◆ **Exercise text**:
Sexy science: what’s with all the hype?

Science communication Kevin Dooley | Christman DNA

In the last week or so, as I’ve been looking into controversial science, I’ve come across a recurring theme of concern that ‘big’ journals (like Nature and Science) are damaging science. Someone who provides a good synopsis of this problem is Randy Schekman, a cell biologist and Nobel prize winner, who is firmly of the opinion that the “incentives offered by these journals distort science, just as big bonuses distort banking”.

Now, full disclosure, Randy is the editor-in-chief of PNAS and eLife. But, I’m not going discount his opinion just because he has a reason to be a little biased. Randy says that in their drive to sell subscriptions through brand and publicity, big journals encourage scientists to make sensational claims which often times are speculative and which diverge from the main focus of their research. Granted, he notes, that this doesn’t mean that these journals don’t publish good papers. It’s just that they also publish some rather sensationalised ‘sexy’ pieces.

Evidence for Randy’s claims can be found in Sarah S Richardson’s account of the hype around genomics.

In ‘Y all the hype?’, Sarah (who is an associate professor at Harvard and author of Sex Itself: The Search for Male and Female in the Human Genome) demonstrates how a study on gene dosage equalization between males and females was framed as breakthrough work that revealed the differences between men and women. She writes that the study’s “most speculative moment became the headline”.

[Pixel coordinate grounding data]
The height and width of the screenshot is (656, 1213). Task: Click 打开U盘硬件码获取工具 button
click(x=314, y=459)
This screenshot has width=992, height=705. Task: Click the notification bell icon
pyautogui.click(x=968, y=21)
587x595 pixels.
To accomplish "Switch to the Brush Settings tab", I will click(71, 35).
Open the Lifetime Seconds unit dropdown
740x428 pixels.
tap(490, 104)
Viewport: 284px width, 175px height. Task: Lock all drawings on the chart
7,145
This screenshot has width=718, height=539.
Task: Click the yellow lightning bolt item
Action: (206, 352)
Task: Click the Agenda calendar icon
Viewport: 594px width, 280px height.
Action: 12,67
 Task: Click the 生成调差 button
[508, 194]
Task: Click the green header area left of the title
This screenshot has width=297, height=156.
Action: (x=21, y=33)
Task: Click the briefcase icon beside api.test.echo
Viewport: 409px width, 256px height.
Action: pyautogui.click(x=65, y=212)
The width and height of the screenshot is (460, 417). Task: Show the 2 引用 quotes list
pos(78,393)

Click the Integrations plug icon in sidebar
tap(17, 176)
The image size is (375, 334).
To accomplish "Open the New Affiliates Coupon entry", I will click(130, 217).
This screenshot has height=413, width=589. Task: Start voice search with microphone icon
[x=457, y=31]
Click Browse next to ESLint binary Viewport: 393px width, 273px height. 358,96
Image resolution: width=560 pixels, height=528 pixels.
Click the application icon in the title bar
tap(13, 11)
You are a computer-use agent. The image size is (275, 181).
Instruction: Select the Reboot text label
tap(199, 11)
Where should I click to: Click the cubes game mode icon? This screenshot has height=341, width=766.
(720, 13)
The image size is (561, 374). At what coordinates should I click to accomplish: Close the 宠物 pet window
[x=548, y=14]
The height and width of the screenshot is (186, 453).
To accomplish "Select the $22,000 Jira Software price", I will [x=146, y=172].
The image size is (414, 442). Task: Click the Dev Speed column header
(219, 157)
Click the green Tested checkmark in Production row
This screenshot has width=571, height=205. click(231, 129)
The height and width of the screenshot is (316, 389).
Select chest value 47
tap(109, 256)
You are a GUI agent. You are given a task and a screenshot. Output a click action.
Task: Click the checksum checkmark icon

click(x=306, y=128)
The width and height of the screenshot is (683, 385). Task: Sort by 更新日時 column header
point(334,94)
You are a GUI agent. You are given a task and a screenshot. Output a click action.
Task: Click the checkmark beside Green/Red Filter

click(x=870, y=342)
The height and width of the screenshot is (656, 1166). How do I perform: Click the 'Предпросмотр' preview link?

◆ **Exercise set**:
**A)** In the article on science hype, which two journals is Randy Schekman the editor-in-chief of?
**B)** Write out the part of the article on science hype starting at "Now, full disclosure, Randy" and ending at "hype around genomics.".

◆ **Your written answers**:
**A)** PNAS and eLife.

**B)**
Now, full disclosure, Randy is the editor-in-chief of PNAS and eLife. But, I’m not going discount his opinion just because he has a reason to be a little biased. Randy says that in their drive to sell subscriptions through brand and publicity, big journals encourage scientists to make sensational claims which often times are speculative and which diverge from the main focus of their research. Granted, he notes, that this doesn’t mean that these journals don’t publish good papers. It’s just that they also publish some rather sensationalised ‘sexy’ pieces.

Evidence for Randy’s claims can be found in Sarah S Richardson’s account of the hype around genomics.